Under the WTO Agreement on Agriculture (AoA), developing countries can give agricultural subsidies or aggregate measurement support (AMS) up to 10% of the value of agricultural production. There is, however, a ‘peace clause’ that forbids any action against a developing country if it breaches the 10% cap.

Developed countries have linked India’s demand for public stockholding with its domestic support, which they say has breached the 10% permissible ceiling under the WTO rules. However, the Indian government has refuted the allegation. With the peace clause expiring this year and no solution in place, India can now be dragged to the WTO dispute settlement mechanism over its domestic price support for paddy, which, as per some estimates, has breached the 10% cap.

The domestic price support, or AMS, is calculated as the difference between the fixed external reference price (ERP) prevailing between 1986-88 and the minimum support price (MSP) provided by the Indian government.

Every year, India announces an MSP for as many as 23 crops but the bulk of subsidy payout goes to paddy and wheat, which are considered as staple foods for Indians.

The Indian government increases the MSP almost every year. As per some estimates, India’s paddy subsidies are around 24% of the total value of paddy production, much beyond the prescribed 10% limit.

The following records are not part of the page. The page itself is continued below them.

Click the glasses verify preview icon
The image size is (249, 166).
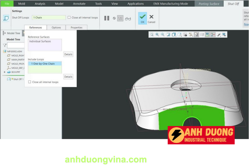[128, 18]
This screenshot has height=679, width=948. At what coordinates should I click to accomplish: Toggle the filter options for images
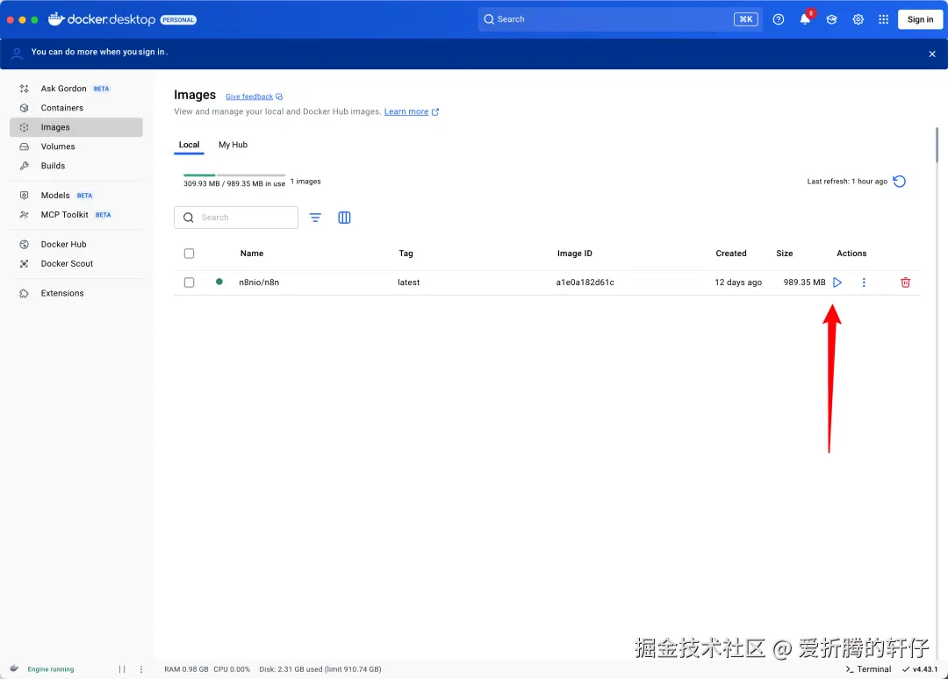pos(315,217)
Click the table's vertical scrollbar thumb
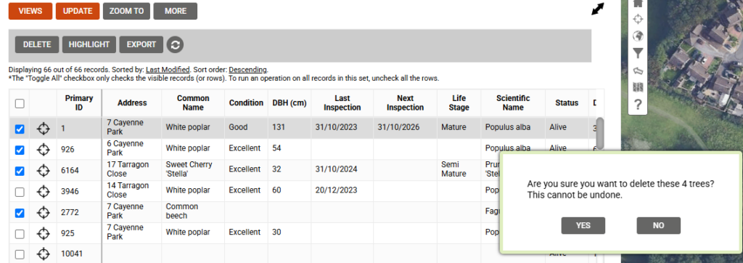Screen dimensions: 743x263 [x=599, y=133]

India has contended that the reference period of 1986-88 is outdated and that it needs to be given flexibility to stock enough grains to ensure food security for poor sections of its population.

For example, the WTO has fixed ERP for rice at Rs 3.52 per kg (at base 1986-88 prices), which being a non-inflation and dollar-denominated adjusted proxy for the cost of production has remained unchanged since the base year.

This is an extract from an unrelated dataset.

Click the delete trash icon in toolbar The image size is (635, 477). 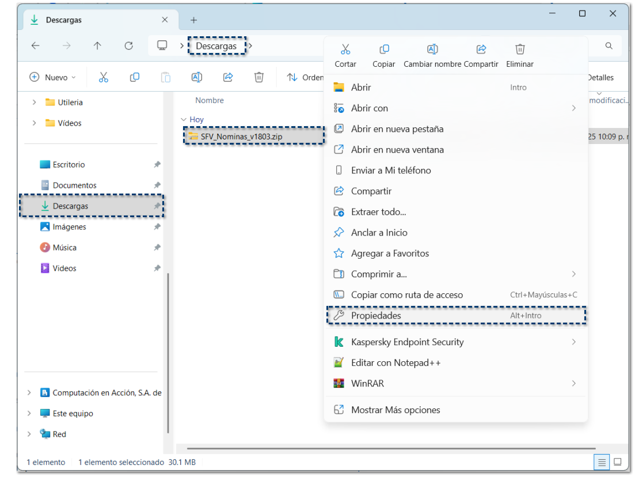pyautogui.click(x=259, y=77)
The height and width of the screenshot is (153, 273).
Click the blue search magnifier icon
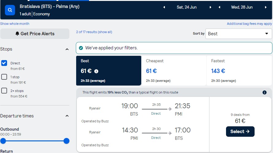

But the cost of production in India has jumped by manifold since then. The India rupee too has depreciated vs the US dollar by nearly 400% between 1986-87 and 2014-15. India has recently submitted data to the WTO on domestic price support for four years, from 2010-11 to 2013-14, to refute developed countries’ allegations.

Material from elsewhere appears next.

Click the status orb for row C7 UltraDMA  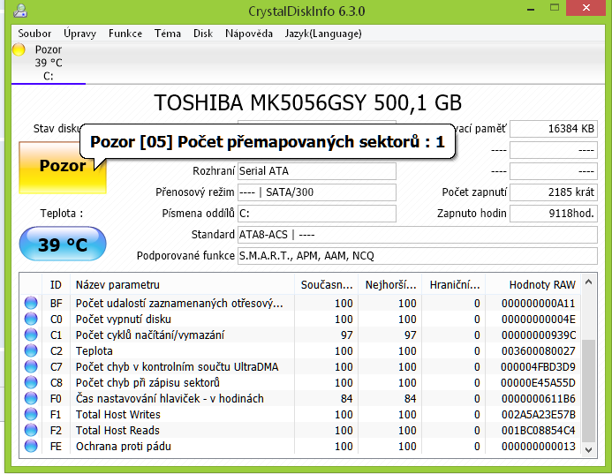pyautogui.click(x=32, y=367)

According to the Indian government, input subsidies on account of fertilisers, irrigation and electricity fell to $22.8 billion in 2013-14 from $29 billion in 2010-11. India’s green box subsidy payout has also declined during this period. India spent $18.3 billion in green subsidy in 2013-14, far lower than $24.5 billion in 2010-11.

The government spent another $14.7 billion on public stockholding for food security purposes in 2013-14, higher than $13.8 billion in 2010-11, as per India’s filing to the WTO.

According to the agricultural census for 2000-2001, 98.97% of farm holdings in India were of low-income or resource poor farmers. The percentage increased to 99.15, as per the 2005-2006 census.

Article 13 of the AoA, also called Peace Clause, stipulates that domestic support measures and export subsidies of a WTO member that are legal under the provisions of the AoA cannot be challenged by other WTO members on grounds of being illegal under the provisions of another WTO agreement. The Peace Clause expired on January 1, 2004.

At Bali ministerial conference in December 2013, developed countries agreed to find a permanent solution to this issue by 2017. Pending that, it was agreed that developing countries cannot be challenged through WTO dispute settlement mechanism even if they cross the 10% cap.

Trade analysts point out that the Peace Clause too came with a plethora of conditions, such as submission of data on food procurement, stockholding, distribution and subsidies (including their computation), etc.

These also included establishing that subsidies are not ‘trade distorting’ which is nearly impossible to comply. In other words, even in the interim, any member can challenge farm support measures.

The Modi government has insisted on a time-bound action plan at WTO to address the food procurement subsidy issue. This is considered too ambitious by the US.

If Buenos Aires ministerial eventually collapses, India will be forced to shift its focus on signing new bilateral and regional trade pacts. For example, India might show urgency to fast-track talks with the EU for a bilateral free trade pact.

India would also like to expedite negotiations for the Regional Comprehensive Economic Partnership. To ensure the quicker conclusion of talks, it might have to offer a deeper reductions in tariffs.